Phytopharm's P54, a plant extract, is also in Phase I in IBD. It indirectly blocks the expression of the NFkB genes involved in inflammation, and may reduce the need for steroids in IBD patients. Oxis Pharmaceuticals has developed a small molecule drug candidate, BTX-51072, that mimics the enzyme glutathione peroxidase, which traps reactive oxygen. It has given some improvement in patients who have failed to respond to first line therapeutic options.
Other compounds in development include GlaxoSmithKline's p38 kinase inhibitor SB-281832, and Pfizer's neurokinin 1 antagonist C-96345, which blocks a peptide released by nerves in inflamed areas. Both of these products are in Phase I trials.
vaccine treatment
A further potential treatment option is the administration of naturally occurring cytokines, such as the interferon IL-10, keratinocyte growth factor, and transforming growth factor b. Schering Plough, for example, has developed a recombinant form of IL-10, given the name tenovil, which is in Phase III trials. And Serono is carrying out Phase II trials on interferon β1α in patients with ulcerative colitis.

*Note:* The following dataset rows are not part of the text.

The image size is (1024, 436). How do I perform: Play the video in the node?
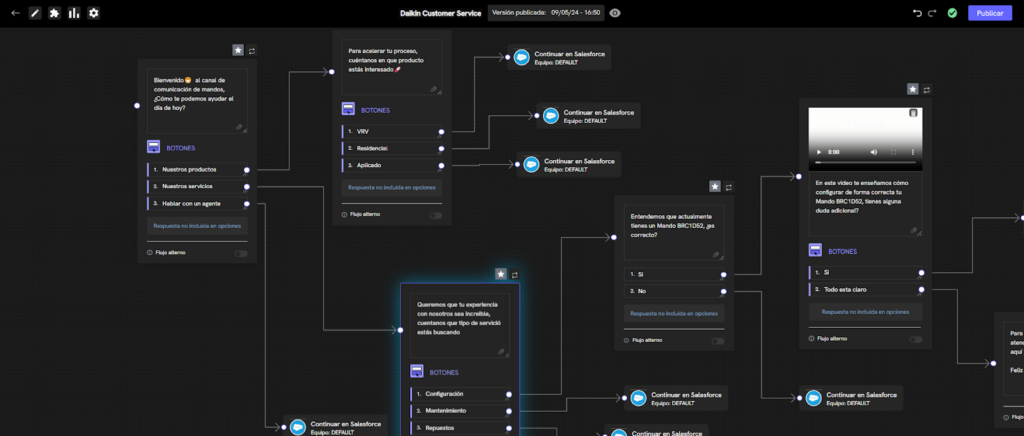coord(819,151)

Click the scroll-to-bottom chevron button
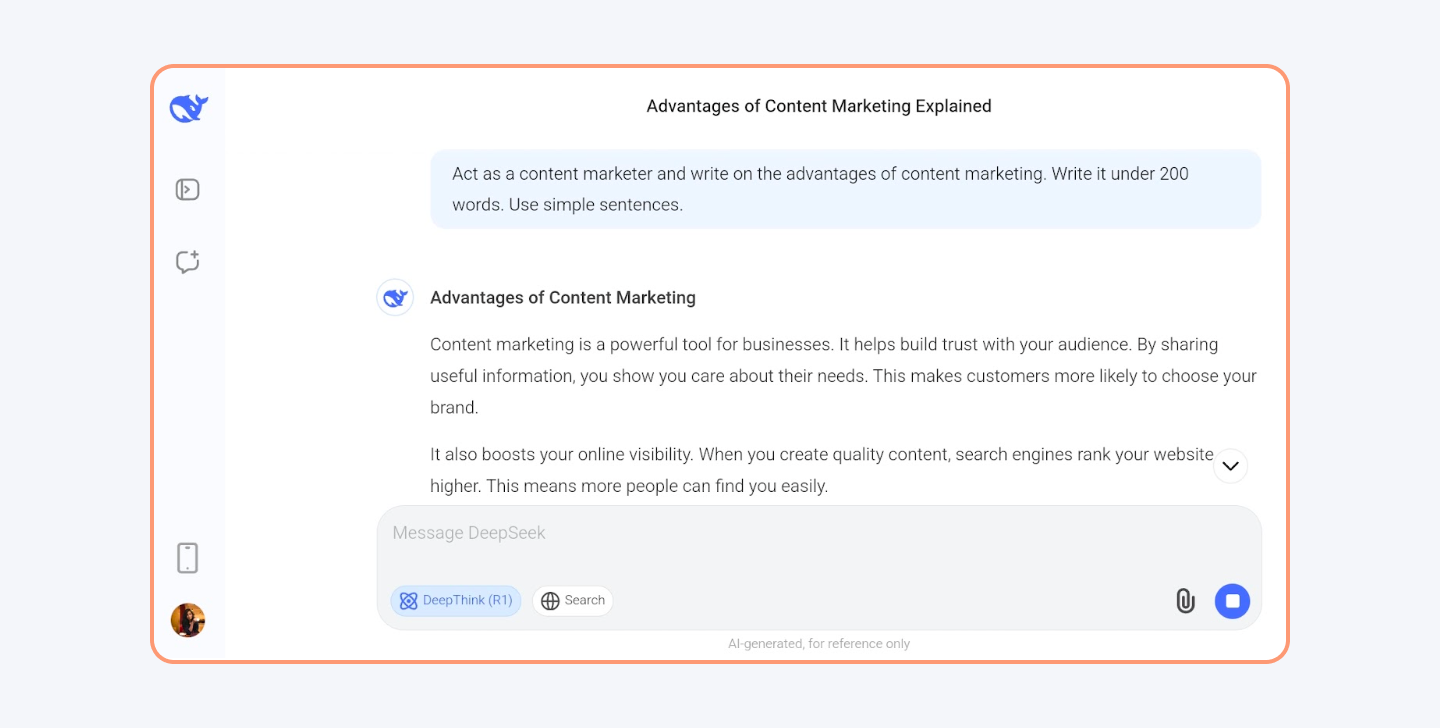[1230, 466]
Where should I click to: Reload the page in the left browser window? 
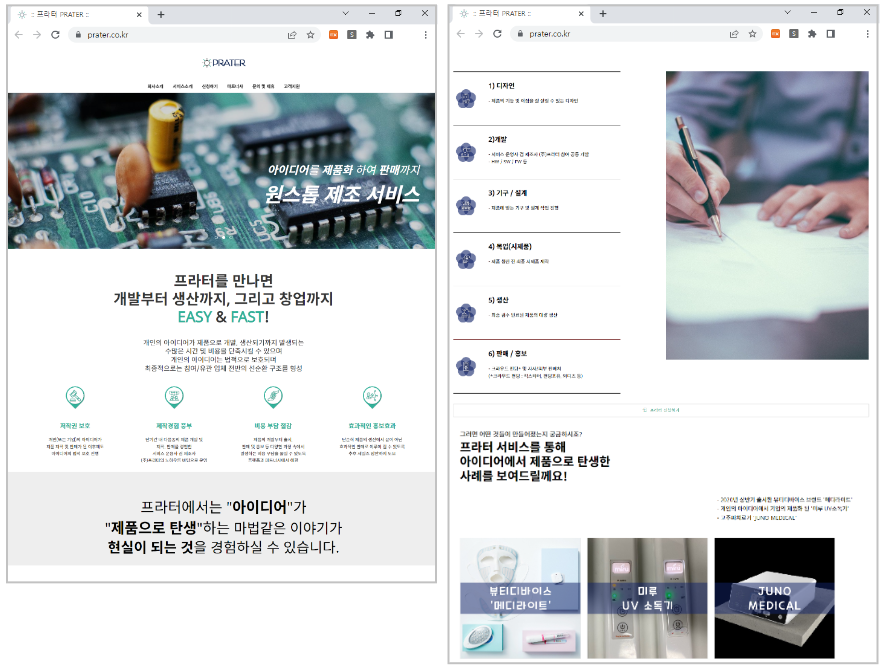point(55,34)
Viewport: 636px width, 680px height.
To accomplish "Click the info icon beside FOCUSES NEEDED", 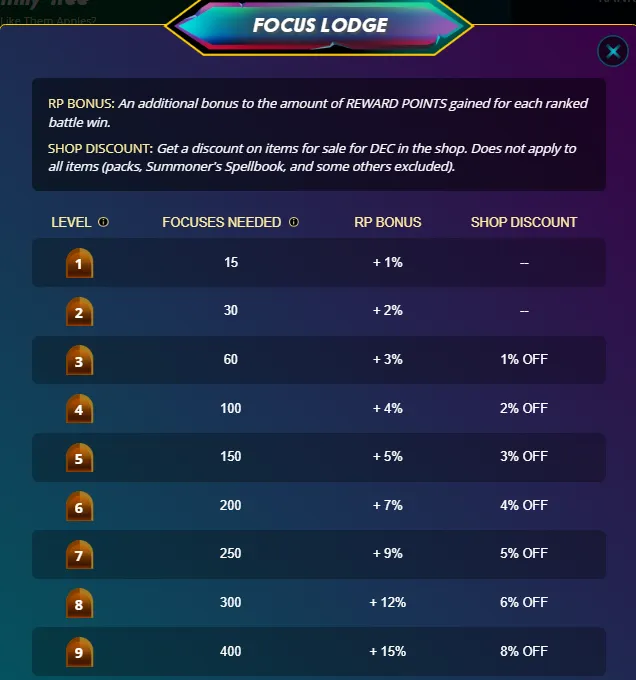I will (293, 222).
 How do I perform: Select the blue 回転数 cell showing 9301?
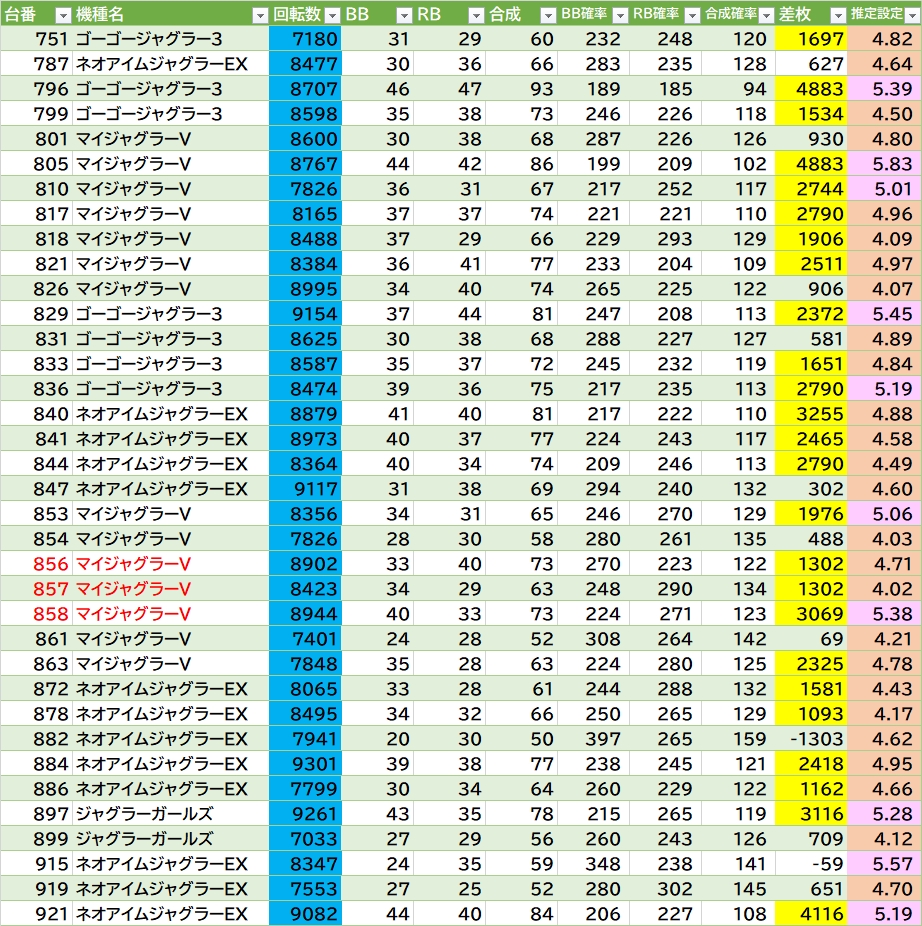click(305, 764)
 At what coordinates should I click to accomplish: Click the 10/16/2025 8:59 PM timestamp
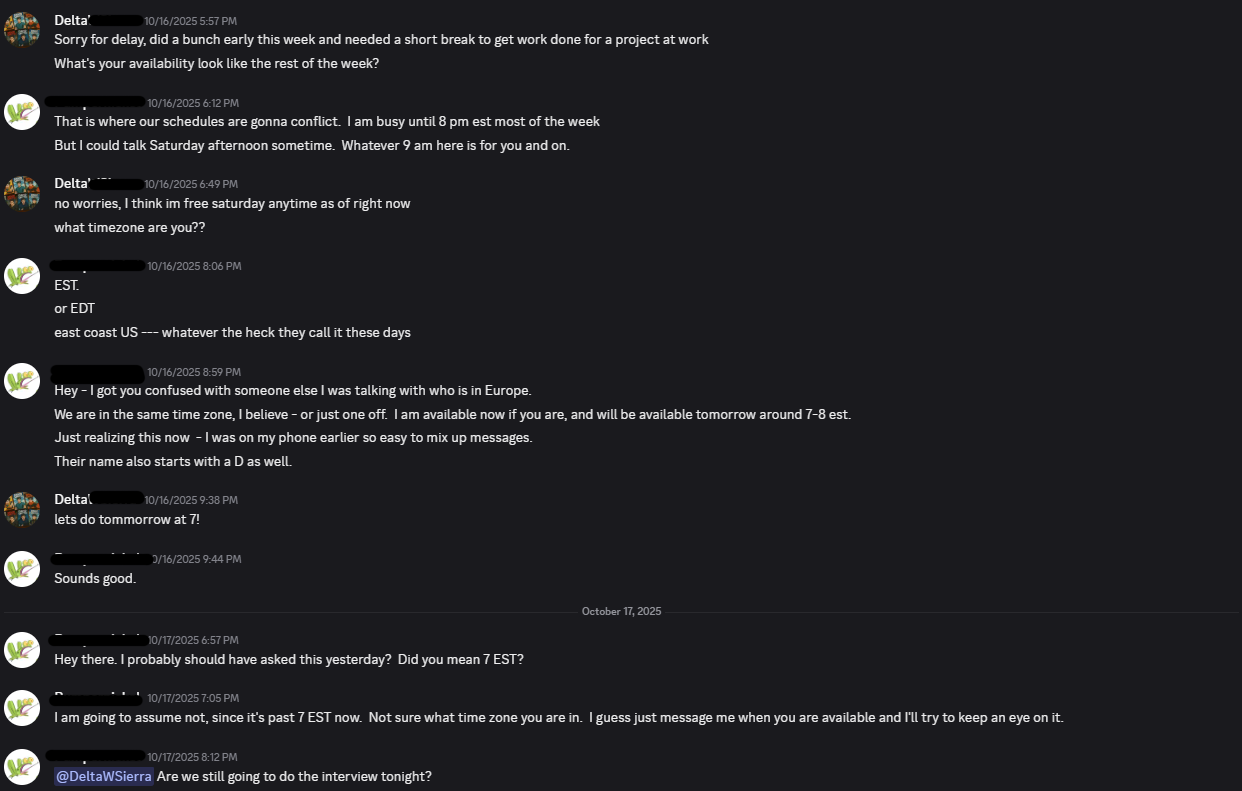coord(194,372)
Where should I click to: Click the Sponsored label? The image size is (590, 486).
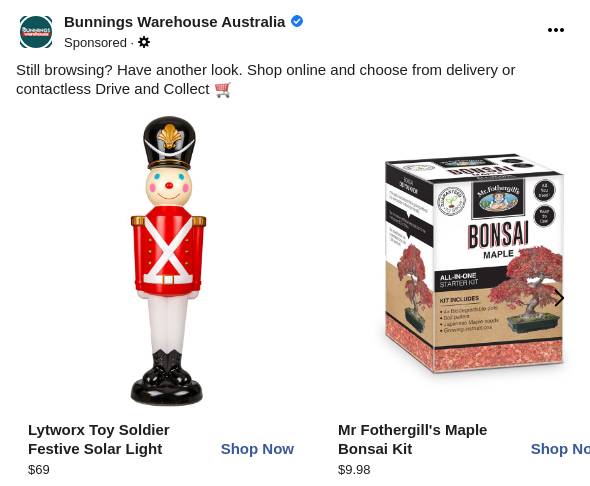[x=95, y=43]
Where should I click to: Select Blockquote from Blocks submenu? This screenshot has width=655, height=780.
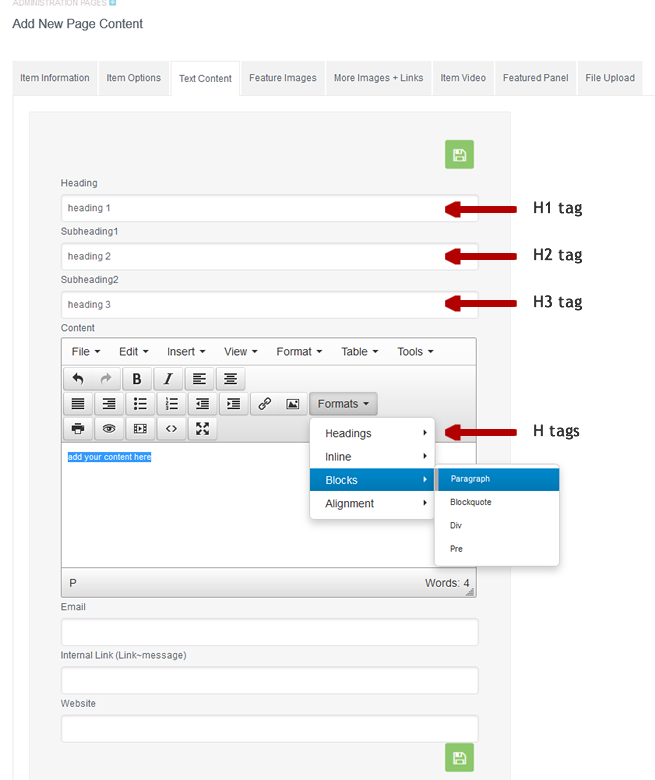tap(471, 502)
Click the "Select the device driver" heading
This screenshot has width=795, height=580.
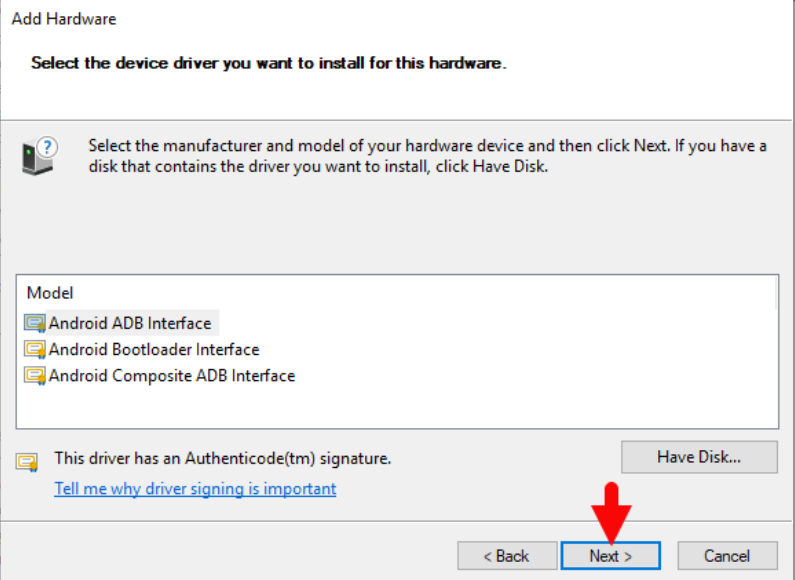point(268,63)
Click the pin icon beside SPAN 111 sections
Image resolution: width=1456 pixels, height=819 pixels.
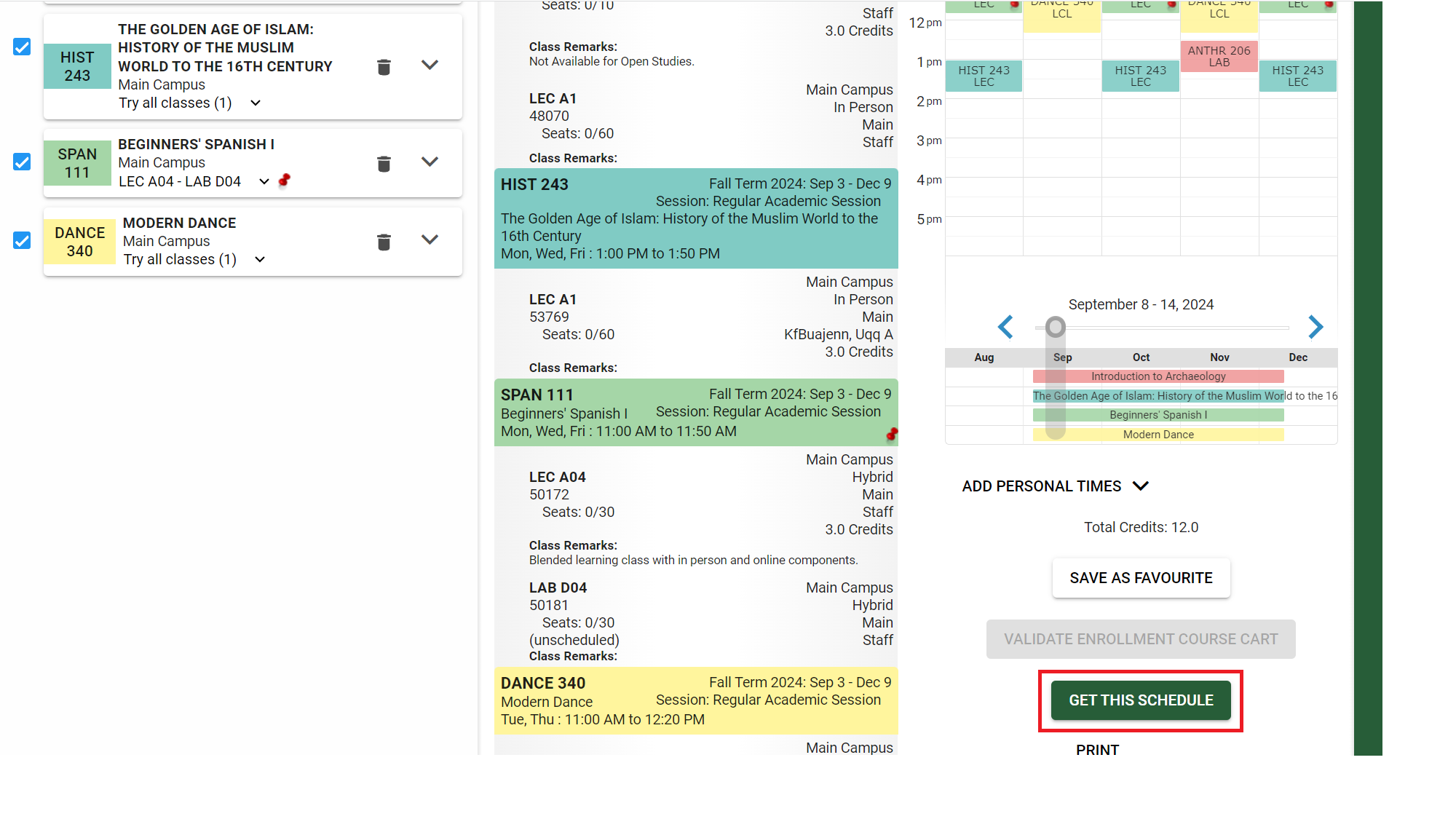pyautogui.click(x=285, y=179)
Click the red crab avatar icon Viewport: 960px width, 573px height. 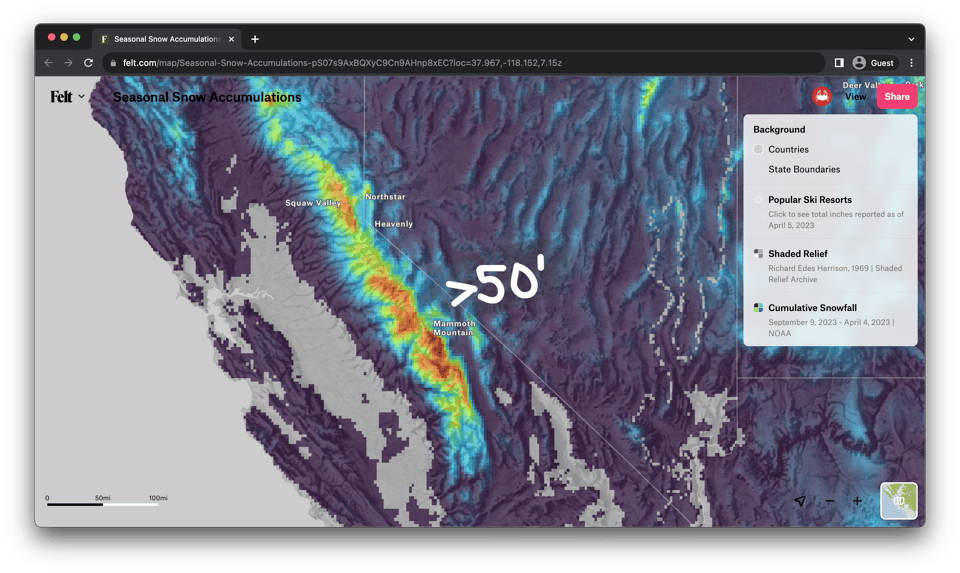point(822,96)
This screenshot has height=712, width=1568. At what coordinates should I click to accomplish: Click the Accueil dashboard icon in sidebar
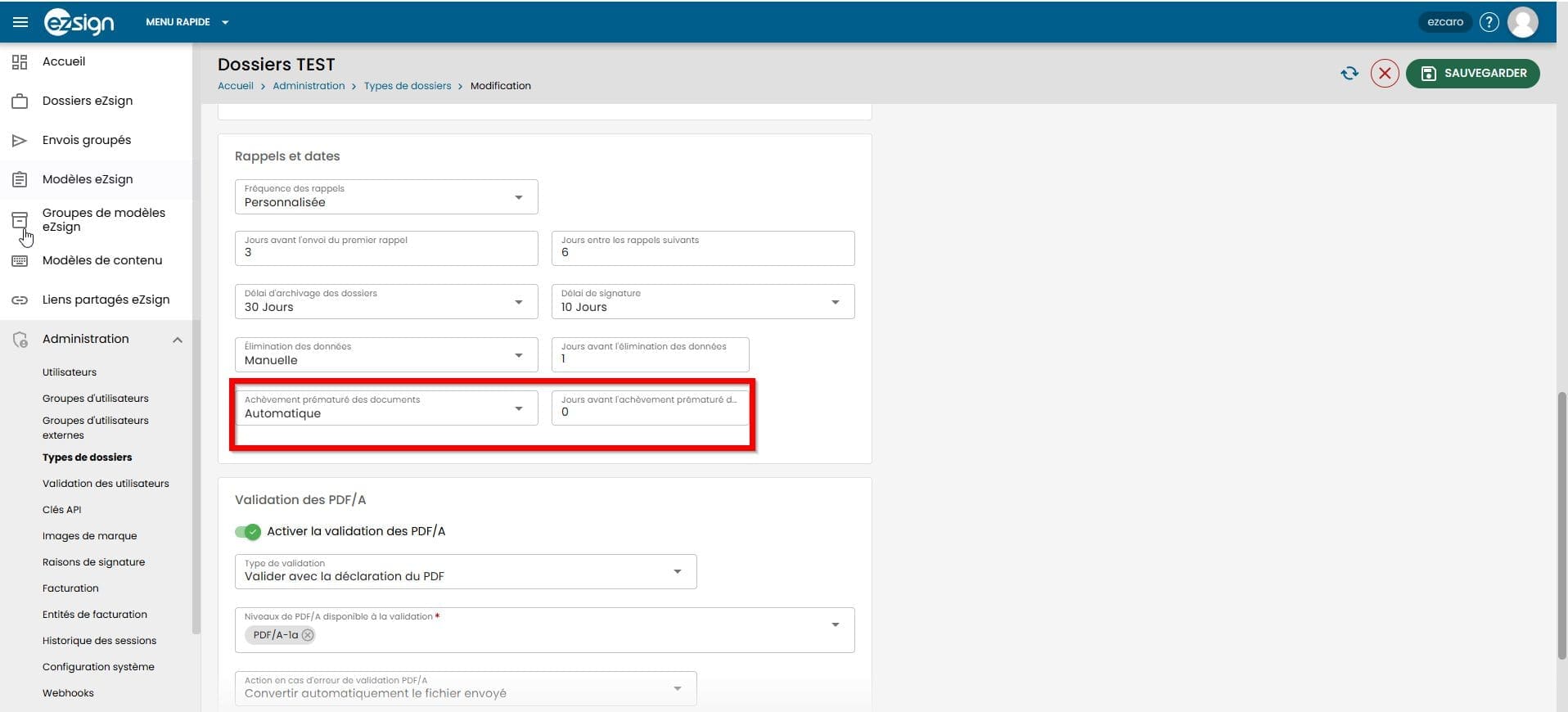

Vaccines are another treatment possibility, and a vaccine against Mycobacterium paratuberculosis is being investigated at St George's hospital in London. Meanwhile, M&E Biotech is developing the vaccine MS-101 as a potential treatment for Crohn's disease as it may neutralise TNF-α. Another idea would be a vaccine that increases the resistance of the mucosa to attack.
A vaccine that could deliver genes to replace faulty ones may also be possible, as the human genome project has already pinpointed several genes that are implicated in increased susceptibility to IBD. This is still a long way in the future but, as with many troublesome conditions, knowledge gained from the unravelling of the human genome may ultimately hold the key to a permanent cure.